WHAT IS REQUIRED:
All entries below are to be retyped in full, precisely as they appear.

SOURCE MATERIAL:
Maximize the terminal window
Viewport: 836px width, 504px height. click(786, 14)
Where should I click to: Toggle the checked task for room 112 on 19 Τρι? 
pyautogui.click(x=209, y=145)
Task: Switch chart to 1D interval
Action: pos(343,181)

REPLY:
Maximize the terminal window
Viewport: 836px width, 504px height. click(786, 14)
Where should I click to: Toggle the checked task for room 112 on 19 Τρι? 
pyautogui.click(x=209, y=145)
Task: Switch chart to 1D interval
Action: pos(343,181)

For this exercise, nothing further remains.